- Directed by: Eugen York
- Written by: Ernst Nebhut Just Scheu
- Produced by: Walter Koppel Gyula Trebitsch
- Starring: Carl Raddatz Paul Dahlke Marianne Wischmann
- Cinematography: Ekkehard Kyrath Willy Winterstein
- Edited by: Alice Ludwig
- Music by: Wolfgang Zeller
- Production company: Real Film
- Distributed by: Allianz Filmverleih
- Release date: 5 September 1950;
- Running time: 81 minutes
- Country: West Germany
- Language: German

= The Shadow of Herr Monitor =

1950 film directed by Eugen York

The Shadow of Herr Monitor (German: Der Schatten des Herrn Monitor) is a 1950 West German crime film directed by Eugen York and starring Carl Raddatz, Paul Dahlke and Marianne Wischmann.

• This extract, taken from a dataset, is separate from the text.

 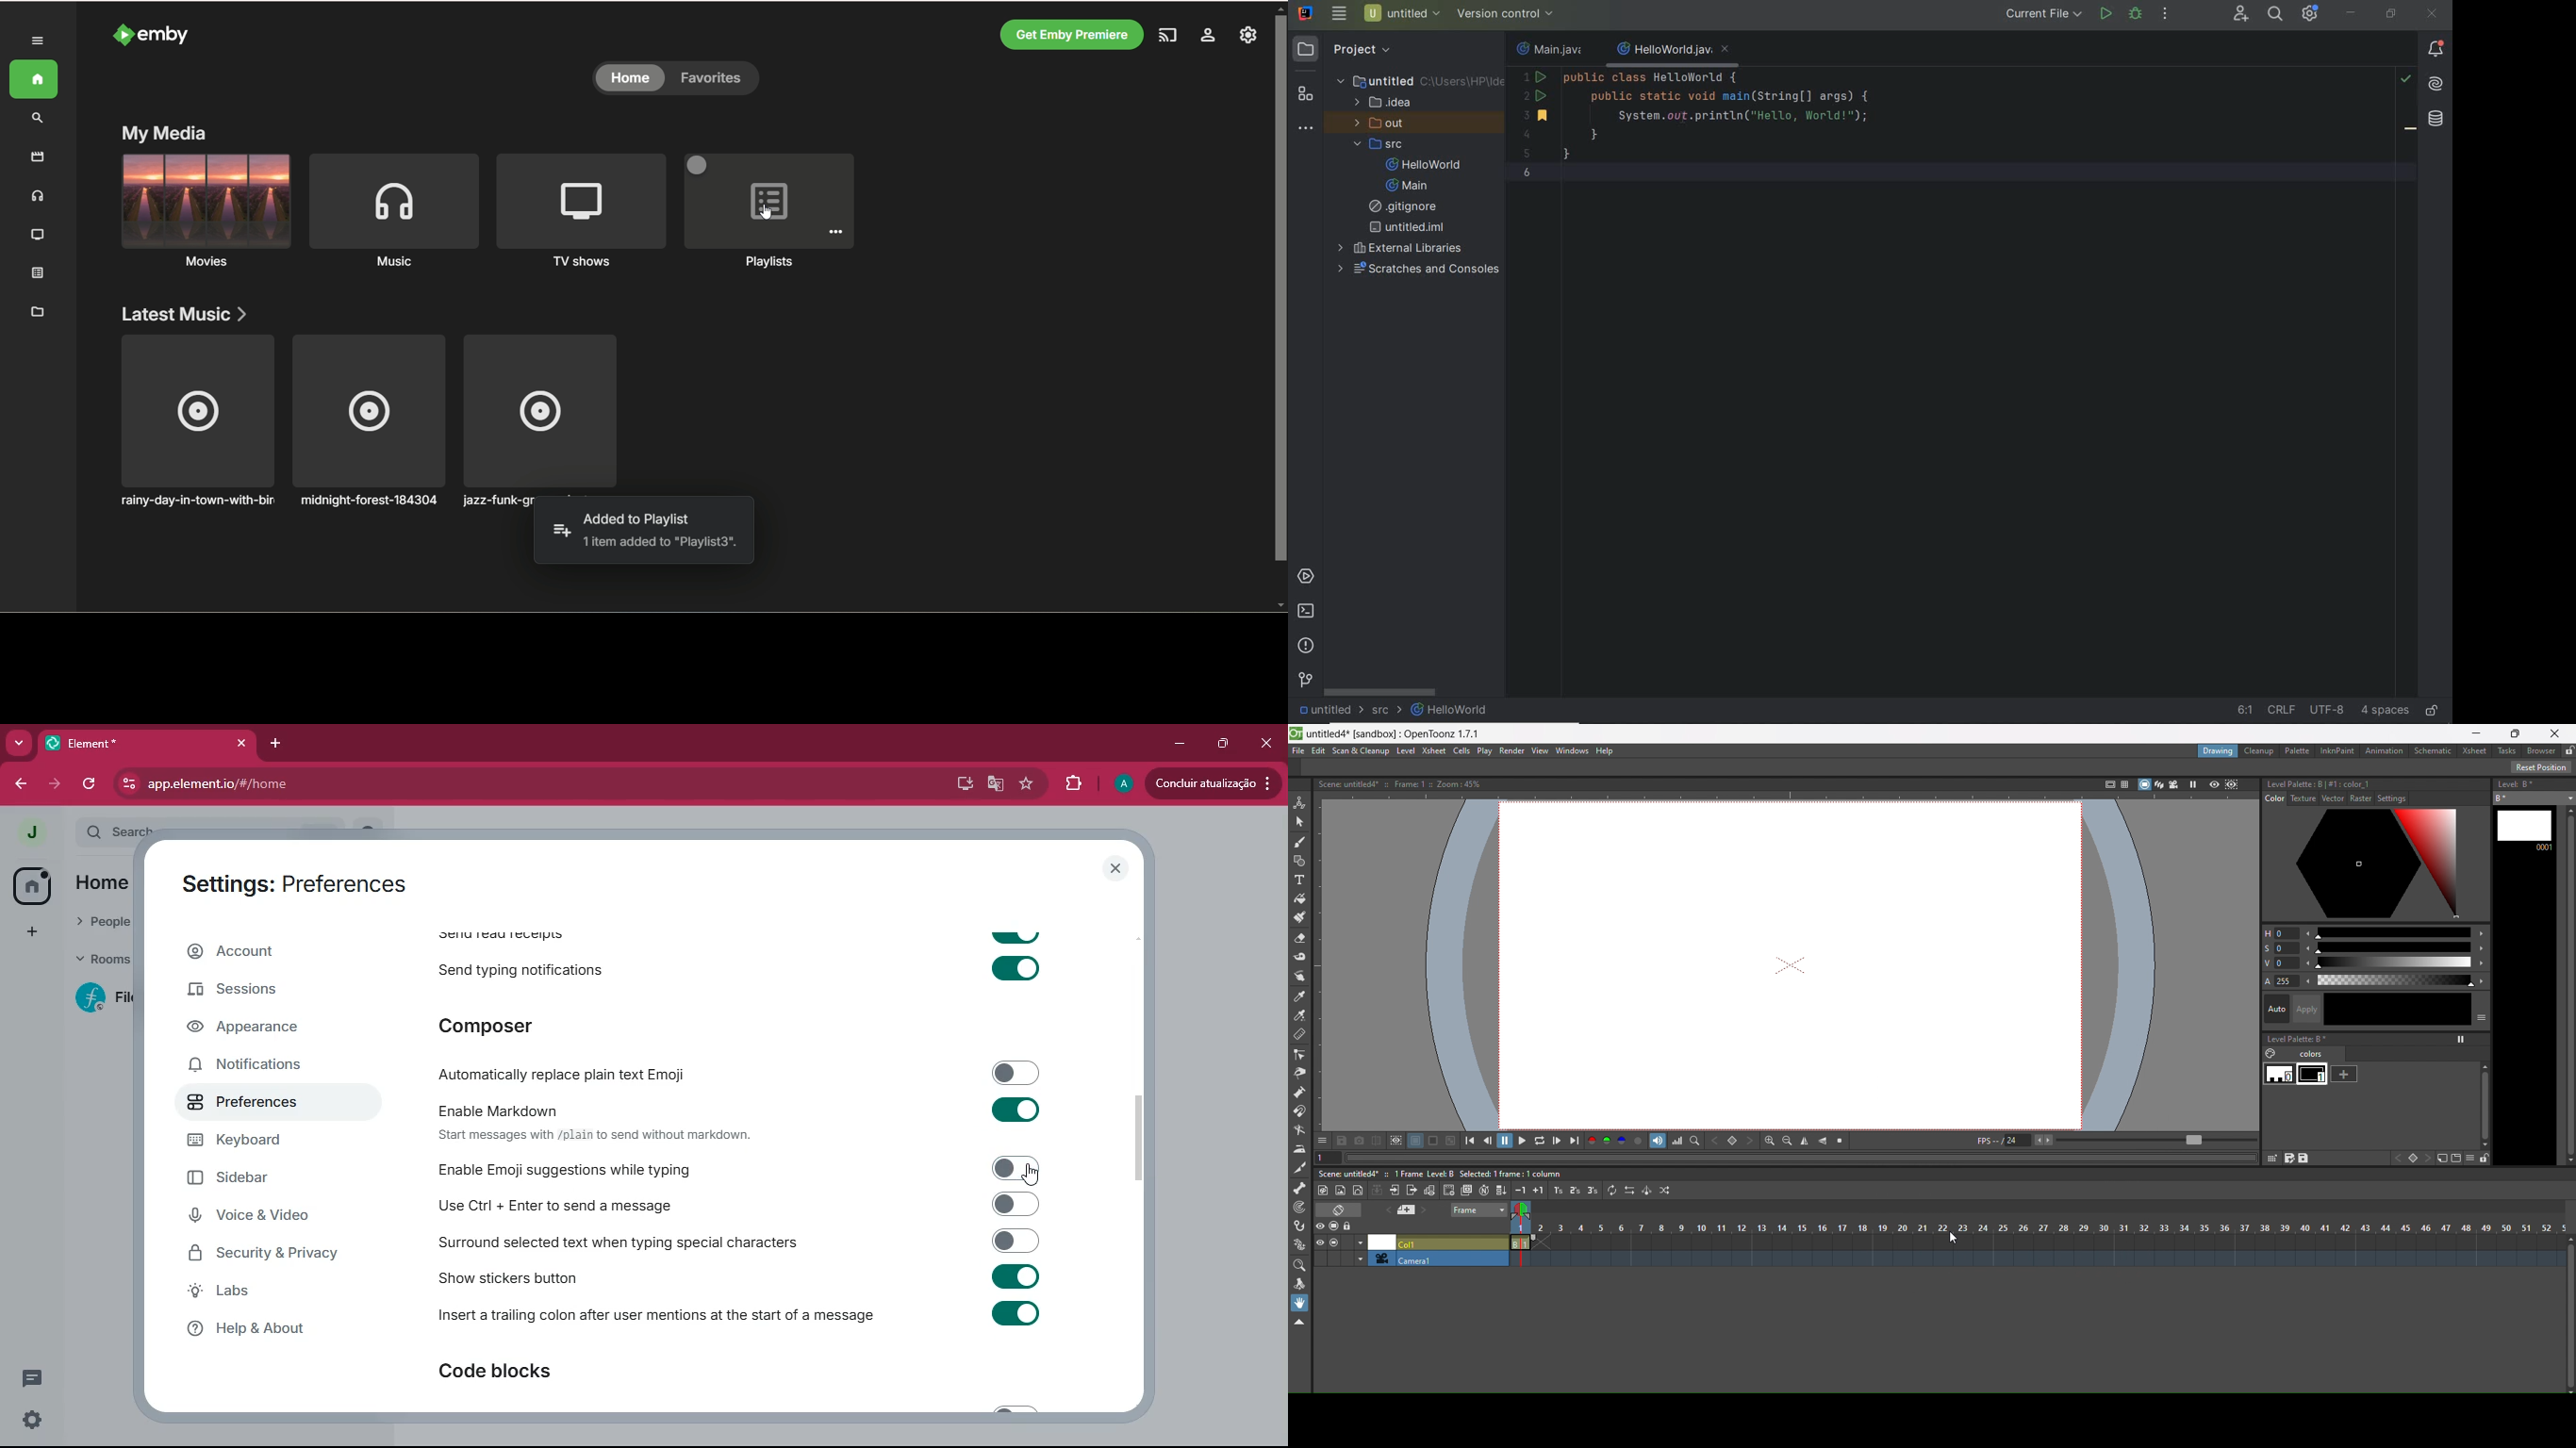 I want to click on maximize, so click(x=1221, y=743).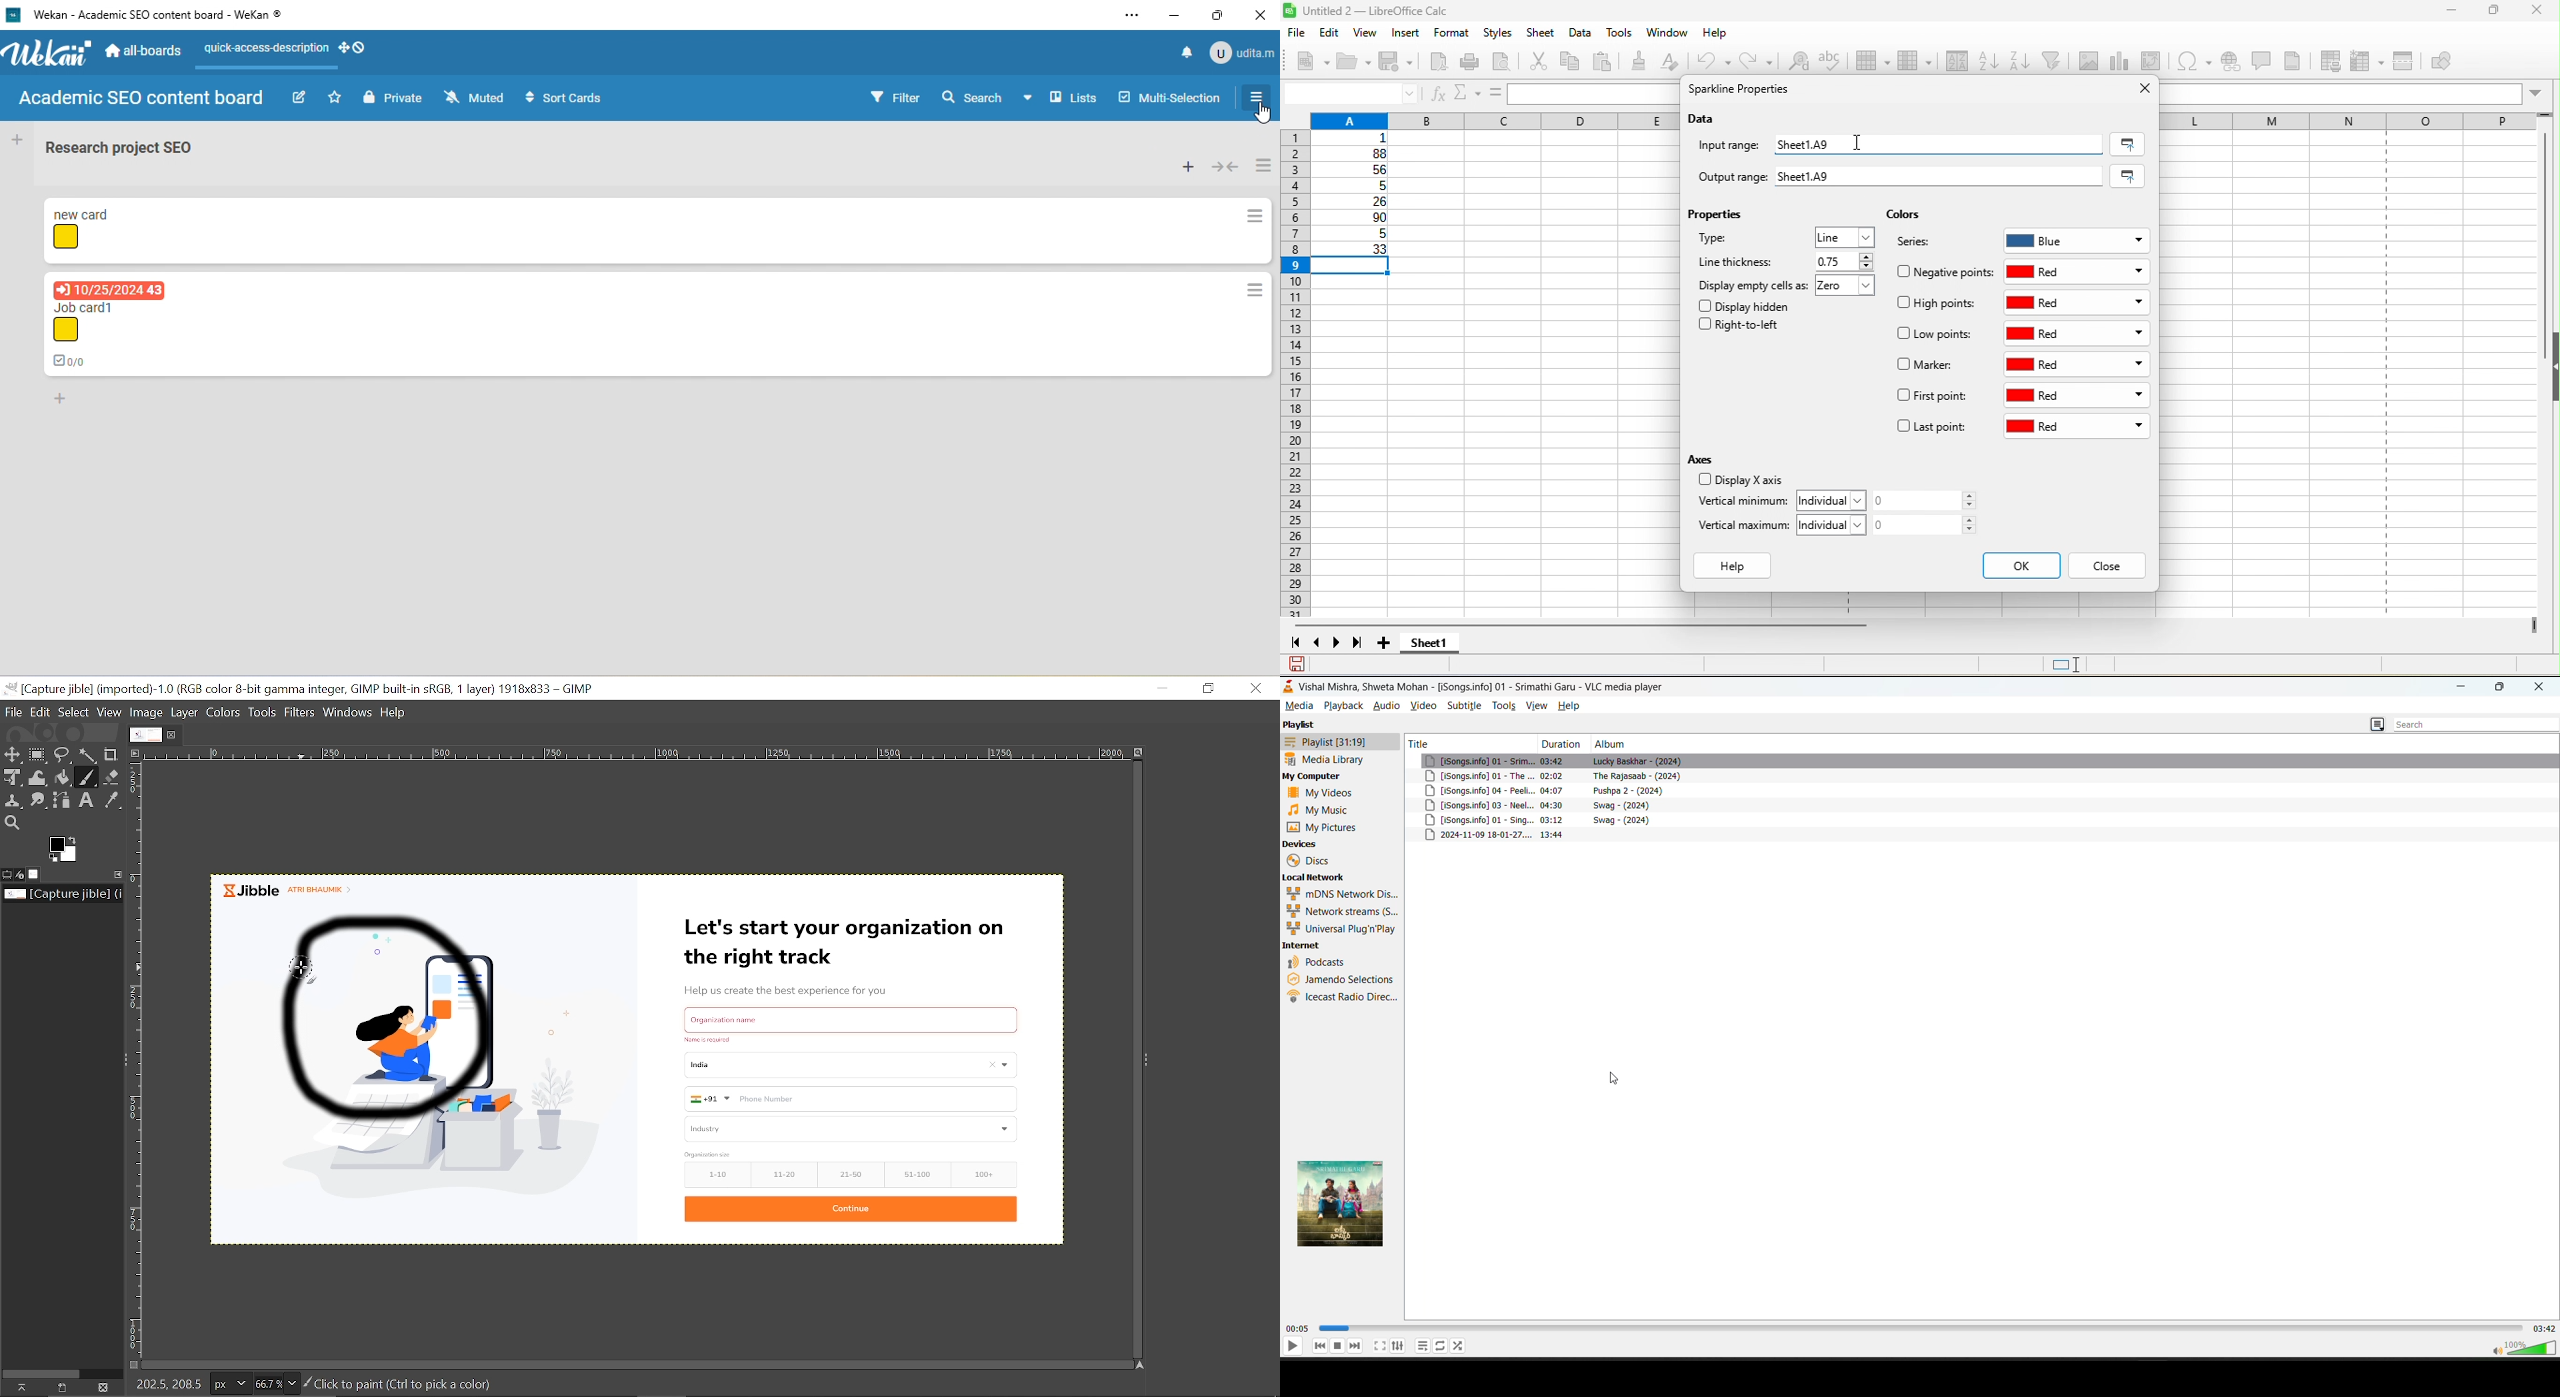 The height and width of the screenshot is (1400, 2576). I want to click on add, so click(18, 143).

It was shot at the Wandsbek Studios of Real Film in Hamburg. The film's sets were designed by the art director Mathias Matthies.

==Synopsis==
Thomas and his friend Christoph Monitor are both in love with the same woman, Petra. When she chooses to marry Christoph, Thomas is devastated and begins plotting a slow revenge involving Robb a former sailor who is an exact doppelgänger of his former friend. Dressed as Monitor, Robb begins committing a series of robberies leading the arrest and trial of the innocent man.

==Cast==
- Carl Raddatz as Christoph Monitor/Robb
- Paul Dahlke as Thomas Gossip
- Marianne Wischmann as Petra Monitor
- Catja Görna as Genia
- Carl-Heinz Schroth as Metter
- Carl Voscherau as Portier
- Just Scheu as Gerichtsvollzieher
- Heinz Klingenberg as Staatsanwalt
- Willy Maertens as Dr. Bing
- Josef Dahmen as Hafenarbeiter
- Arnim Dahl as Hafenarbeiter
- Alexander Hunzinger as Nachwächter
- Bruno Klockmann as Portier im Nachtlokal
- Horst Szielasko as Lieferwagenfahrer
- Erich Weiher as Beifahrer im Lieferwagen
- Kurt A. Jung as Motorradfahrer
- Änne Bruck as Elegante Dame
- Heinz Saller as Dr. Bergs
- Gustl Busch as Dienstmädchen bei Monitor
- Joseph Offenbach as Postbeamter
- Konrad Mayerhoff as Postbeamter

== Bibliography ==
- Bock, Hans-Michael & Bergfelder, Tim. The Concise CineGraph. Encyclopedia of German Cinema. Berghahn Books, 2009.
- Hoffmann, Hilmar & Schobert, Walter (ed.) Zwischen gestern und morgen: westdeutscher Nachkriegsfilm 1946-1962. Deutsches Filmmuseum, 1989.